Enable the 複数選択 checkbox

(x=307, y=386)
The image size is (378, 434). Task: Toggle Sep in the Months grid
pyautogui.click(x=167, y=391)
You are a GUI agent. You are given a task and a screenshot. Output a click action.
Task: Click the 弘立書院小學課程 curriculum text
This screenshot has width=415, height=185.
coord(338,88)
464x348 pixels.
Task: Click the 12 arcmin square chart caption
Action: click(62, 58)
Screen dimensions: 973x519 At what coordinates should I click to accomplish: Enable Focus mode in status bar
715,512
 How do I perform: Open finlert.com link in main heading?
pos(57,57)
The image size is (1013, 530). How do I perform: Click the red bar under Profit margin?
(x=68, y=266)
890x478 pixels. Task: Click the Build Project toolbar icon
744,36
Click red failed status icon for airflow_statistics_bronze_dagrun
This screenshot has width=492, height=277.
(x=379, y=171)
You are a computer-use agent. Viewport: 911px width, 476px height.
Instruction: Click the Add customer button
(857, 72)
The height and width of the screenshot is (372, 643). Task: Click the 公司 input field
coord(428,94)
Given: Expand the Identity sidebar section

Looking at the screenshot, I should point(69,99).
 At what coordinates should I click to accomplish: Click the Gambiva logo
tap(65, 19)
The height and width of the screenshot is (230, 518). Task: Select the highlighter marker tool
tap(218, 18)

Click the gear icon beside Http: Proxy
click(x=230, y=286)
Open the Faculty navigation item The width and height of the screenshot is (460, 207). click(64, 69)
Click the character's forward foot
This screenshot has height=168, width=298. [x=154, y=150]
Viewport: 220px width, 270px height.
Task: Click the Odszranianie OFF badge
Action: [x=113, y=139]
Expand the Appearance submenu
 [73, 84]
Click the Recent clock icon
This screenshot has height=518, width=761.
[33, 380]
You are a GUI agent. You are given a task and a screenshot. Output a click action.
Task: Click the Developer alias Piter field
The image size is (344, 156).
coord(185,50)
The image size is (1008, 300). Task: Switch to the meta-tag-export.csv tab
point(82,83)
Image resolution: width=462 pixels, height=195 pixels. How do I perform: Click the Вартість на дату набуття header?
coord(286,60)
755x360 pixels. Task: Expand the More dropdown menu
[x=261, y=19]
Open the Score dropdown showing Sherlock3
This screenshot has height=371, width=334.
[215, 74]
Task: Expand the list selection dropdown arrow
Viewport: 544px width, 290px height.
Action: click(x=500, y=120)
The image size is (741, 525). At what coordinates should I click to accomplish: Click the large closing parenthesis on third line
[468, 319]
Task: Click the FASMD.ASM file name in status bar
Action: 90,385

━━━━━━━━

> _WORK INSTRUCTIONS_: Extract exactly the leading lines of the data, stopping at and including the line with "Open the Faculty".

> _ANSWER BOX_:
Enable the 複数選択 checkbox

(x=307, y=386)
The image size is (378, 434). Task: Toggle Sep in the Months grid
pyautogui.click(x=167, y=391)
You are a GUI agent. You are given a task and a screenshot. Output a click action.
Task: Click the 弘立書院小學課程 curriculum text
This screenshot has width=415, height=185.
coord(338,88)
464x348 pixels.
Task: Click the 12 arcmin square chart caption
Action: click(62, 58)
Screen dimensions: 973x519 At what coordinates should I click to accomplish: Enable Focus mode in status bar
715,512
 How do I perform: Open finlert.com link in main heading?
pos(57,57)
The image size is (1013, 530). How do I perform: Click the red bar under Profit margin?
(x=68, y=266)
890x478 pixels. Task: Click the Build Project toolbar icon
744,36
Click red failed status icon for airflow_statistics_bronze_dagrun
This screenshot has width=492, height=277.
(x=379, y=171)
You are a computer-use agent. Viewport: 911px width, 476px height.
Instruction: Click the Add customer button
(857, 72)
The height and width of the screenshot is (372, 643). Task: Click the 公司 input field
coord(428,94)
Given: Expand the Identity sidebar section

Looking at the screenshot, I should point(69,99).
 At what coordinates should I click to accomplish: Click the Gambiva logo
tap(65, 19)
The height and width of the screenshot is (230, 518). Task: Select the highlighter marker tool
tap(218, 18)

Click the gear icon beside Http: Proxy
click(x=230, y=286)
Open the Faculty navigation item The width and height of the screenshot is (460, 207). click(64, 69)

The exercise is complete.